With a third drivers' title on the spin for Sebastian Vettel as well, Formula 1 is certainly currently in the midst of a 'Red Bull era', and with no changes to front-line personnel over the winter, the team again start 2013 as the combination to beat.

Such sustained success over recent seasons makes it easy to forget that when energy drinks magnate Dietrich Mateschitz launched his F1 squad in 2005, after taking over the failed Jaguar project, Red Bull were accused of being more interested in throwing lavish paddock parties than achieving on-track success.

What is true is that Red Bull's rise to the upper echelons was more steady than spectacular at first, with their first podium arriving courtesy of David Coulthard at Monaco in 2006. However, since Vettel delivered their breakthrough maiden pole and win, all on the same, sodden Chinese GP weekend in 2009, the scale of improvement has been immense.

Much of their success has been attributed to the design genius of Adrian Newey, who in February 2006 made what at the time appeared the very bold move of leaving proven winners McLaren for the challenge of turning midfielders into F1 winners.

It's fair to say that he succeeded: since the last major rules technical rules overhaul in 2009, Newey's designs have consistently proved the fastest on the grid.

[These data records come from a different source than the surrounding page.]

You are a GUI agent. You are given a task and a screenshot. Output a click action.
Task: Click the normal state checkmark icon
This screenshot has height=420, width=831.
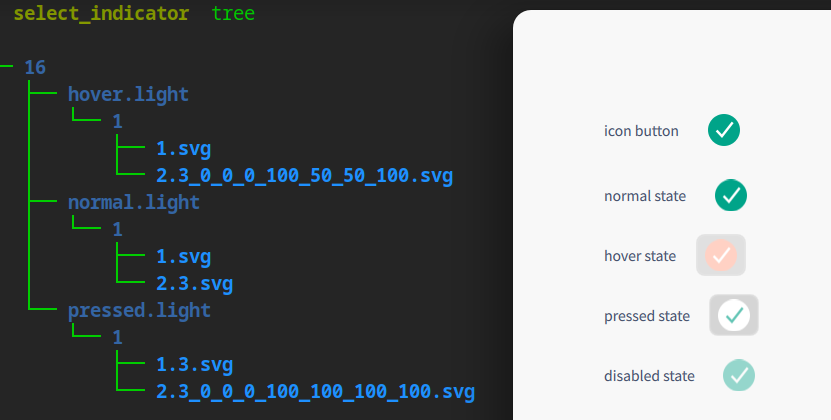point(732,195)
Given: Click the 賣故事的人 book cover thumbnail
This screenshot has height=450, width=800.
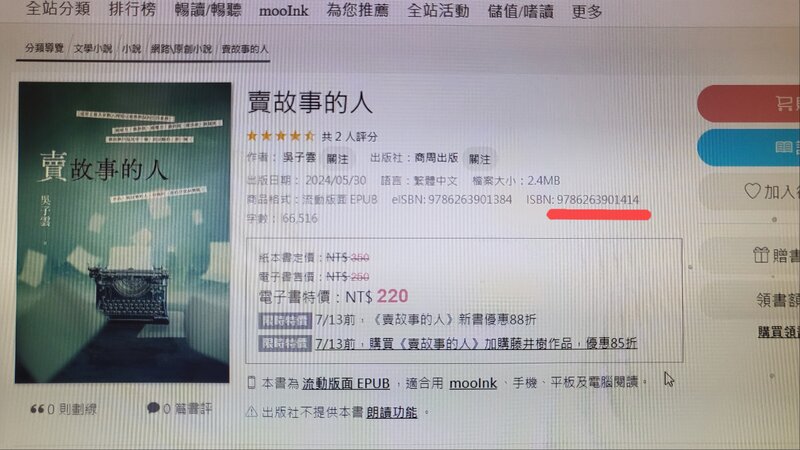Looking at the screenshot, I should point(123,232).
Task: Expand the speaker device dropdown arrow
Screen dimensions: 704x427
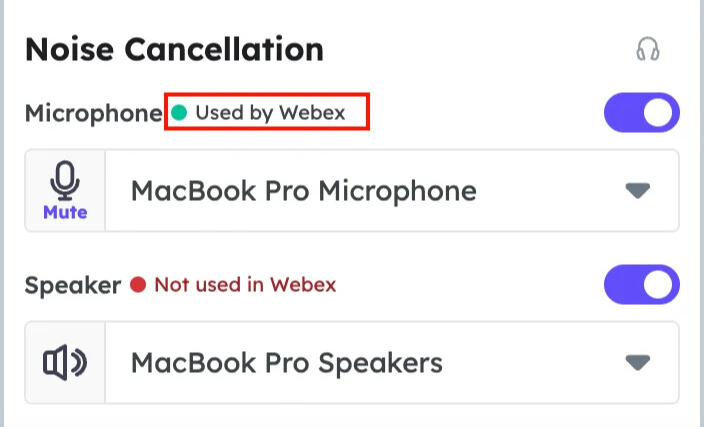Action: pyautogui.click(x=637, y=362)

After the most dominant of seasons in 2011, in which the team won 12 of 19 grands prix and set a new record for the most poles in a single campaign, the ban on off-throttle diffusers for 2012 wiped out a lot of their advantage. The RB8 was initially inconsistent, particularly in the team's traditional stronghold of qualifying.

Indeed, it wasn't definitively until the start of the final flyaway races in late September that the team really returned to a 2011-style level of dominance as a big upgrade push from Newey and his team gave Vettel the basis from which to reel off four straight wins. They never looked back after that.

With Newey, Vettel, Team Principal Christian Horner and the ever-competitive Mark Webber all still on board for 2013, and with no wholesale rule changes to speak of, there's certainly no obvious reasons why the Red Bull title-winning bandwagon won't continue rolling on for quite some time yet.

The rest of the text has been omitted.